The new drugs also work faster than current preventive medicines. “For most of the available drugs, you have to start at a low dose and gradually escalate the dose until the treatment becomes effective,” Lipton says. That process can take 1 to 3 months. People who take the monoclonal antibodies see effects within a few days to a week.
Possible Risks
Yet these drugs are not a “home run,” says Elizabeth Loder, MD, a professor of neurology at Harvard Medical School and chief of the Division of Headache at Brigham & Women’s Hospital.
Loder, who hasn’t been involved with any CGRP drug studies, cautions that these medicines don’t work for everybody. And they may be risky for some people.
“The big unanswered question is concerns over safety in pregnancy,” she says. CGRP levels are lower than normal in pregnant women who have high blood pressure (preeclampsia). The worry is that biologics could trigger high blood pressure during pregnancy by reducing CGRP activity.
“There is also a worry that they might cause high blood pressure in people who take them for long periods of time,” she says. Because researchers have only studied these drugs for a few years, it’s hard to know what long-term side effects they might cause. CGRP receptors are also found in your kidneys, pancreas, adrenal glands, and bones, and it’s not clear how the drugs will affect them after long-term use.
Another big downside to the monoclonal antibodies could be their cost. Due to their high cost, “It’s highly likely the monoclonal antibodies will be for people who don’t respond to the less expensive medications,” Lipton says.
A study presented at the 2018 American Academy of Neurology annual meeting offers evidence that these drugs might work for people who haven’t found relief with other drugs. In the study, more than twice as many patients who’d failed at two to four other migraine treatments had their migraine days cut by at least 50% with Aimovig, compared with placebo (a treatment with dummy medicine that has no effect).
Small-Molecule Drugs
Further back in development is another group of CGRP-targeting drugs that are pills instead of shots. Although these drugs are designed to prevent and treat migraines, the only ones being made so far stop migraine attacks once they start.

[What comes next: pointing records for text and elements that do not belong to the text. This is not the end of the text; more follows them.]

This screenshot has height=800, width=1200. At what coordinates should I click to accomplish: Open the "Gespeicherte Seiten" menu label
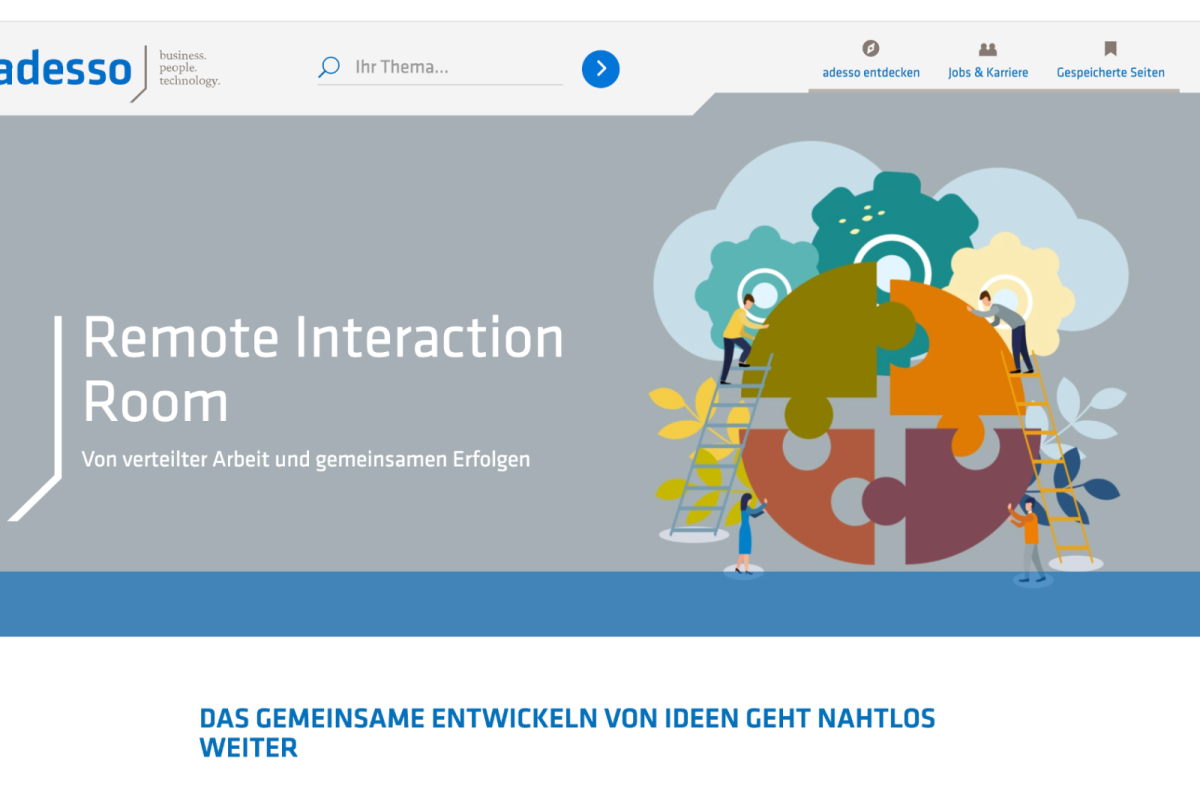click(x=1110, y=73)
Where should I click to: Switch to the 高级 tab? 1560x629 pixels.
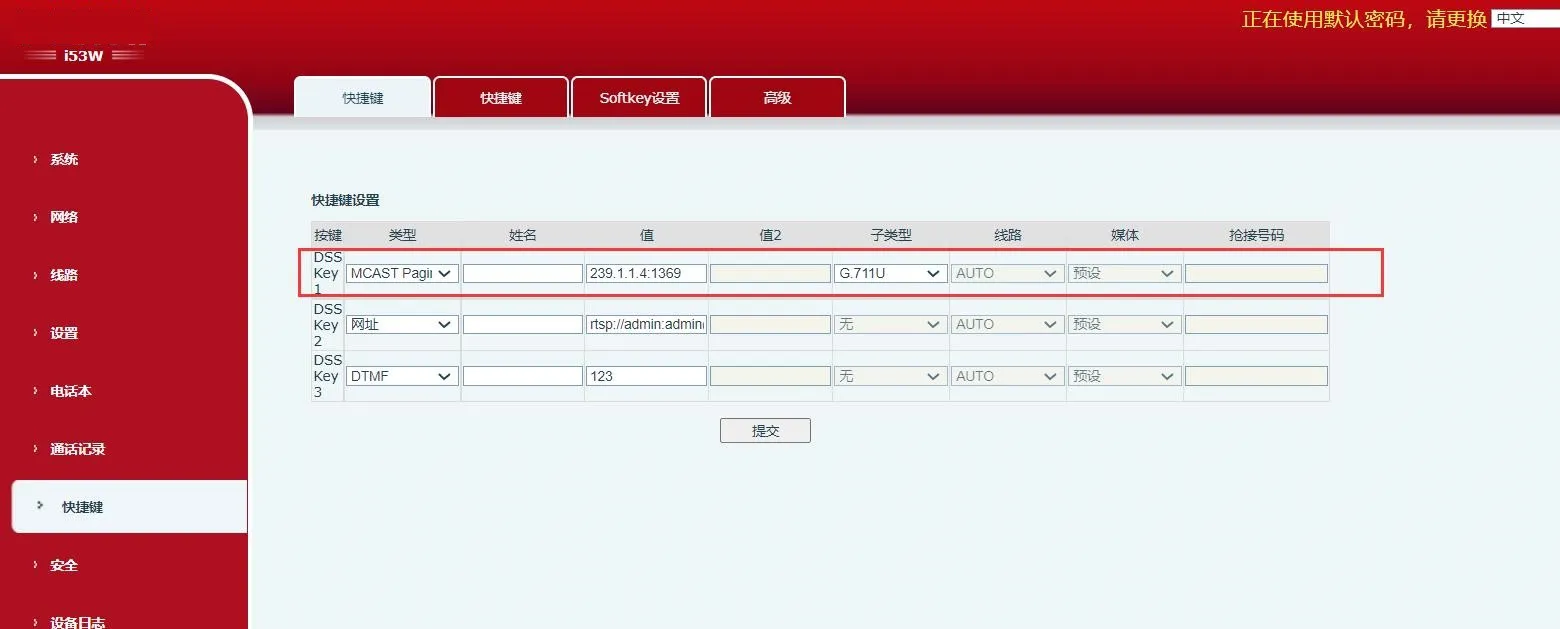pos(777,97)
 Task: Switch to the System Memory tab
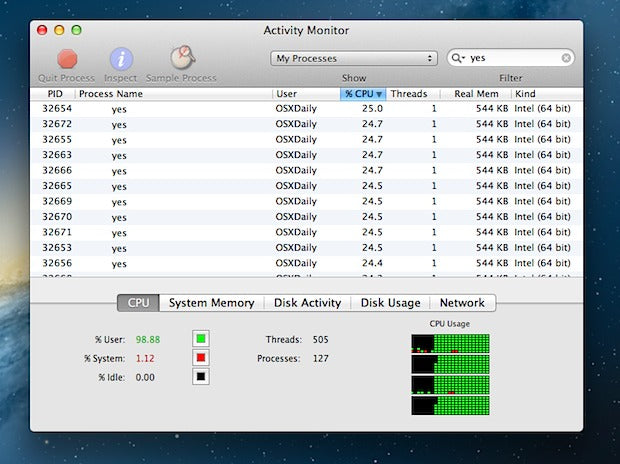210,303
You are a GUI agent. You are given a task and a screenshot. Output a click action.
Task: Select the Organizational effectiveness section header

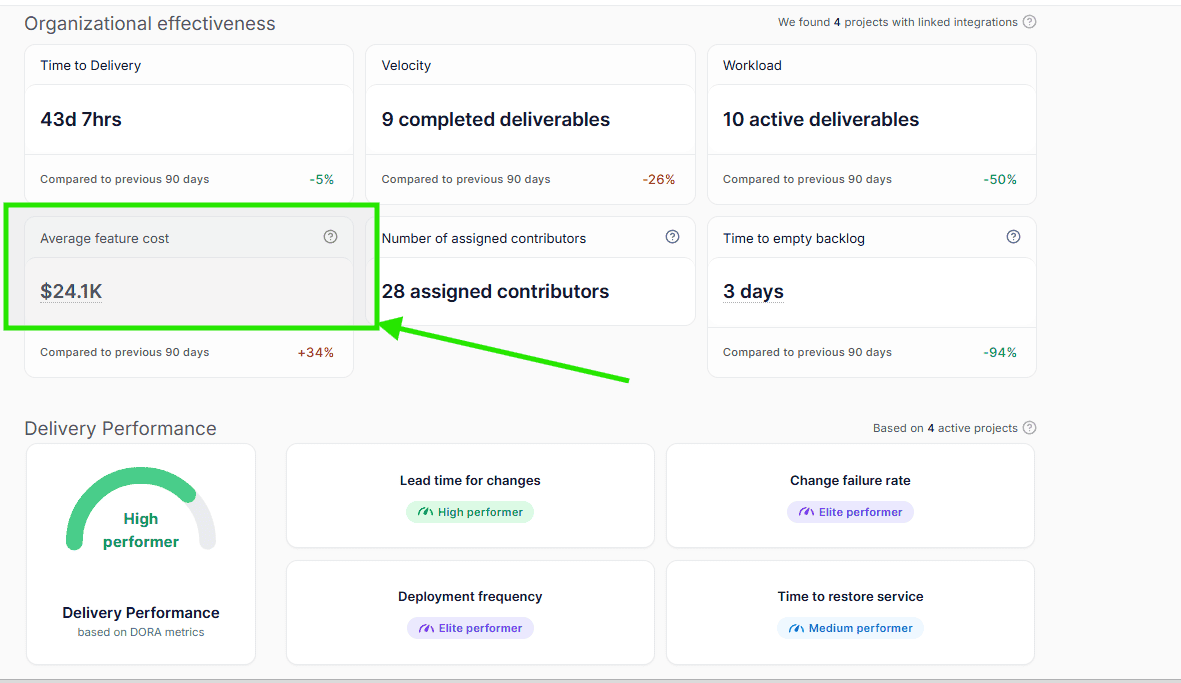tap(150, 23)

Two of these drugs — rimegepant (Zydis) and ubrogepant — are in phase III studies, the final study needed before the FDA can consider its approval. A few other drugs that work in the same way were in development, but their manufacturers discontinued them because of concerns about liver damage.
Another new drug in the migraine pipeline is lasmiditan. It works the same way as triptans. But unlike the triptans, it doesn’t constrict blood vessels, so it avoids some of the heart-related side effects. Its manufacturer, Eli Lilly, plans to submit a new drug application to the FDA in the second half of 2018.
The variety of new migraine drugs on the way could give people with chronic migraine more options and make treatment success more likely. “Migraine is really more than one disease,” Lipton says. “The reason one person responds to treatment and not another may be due to fundamental biological differences we have not yet discovered.”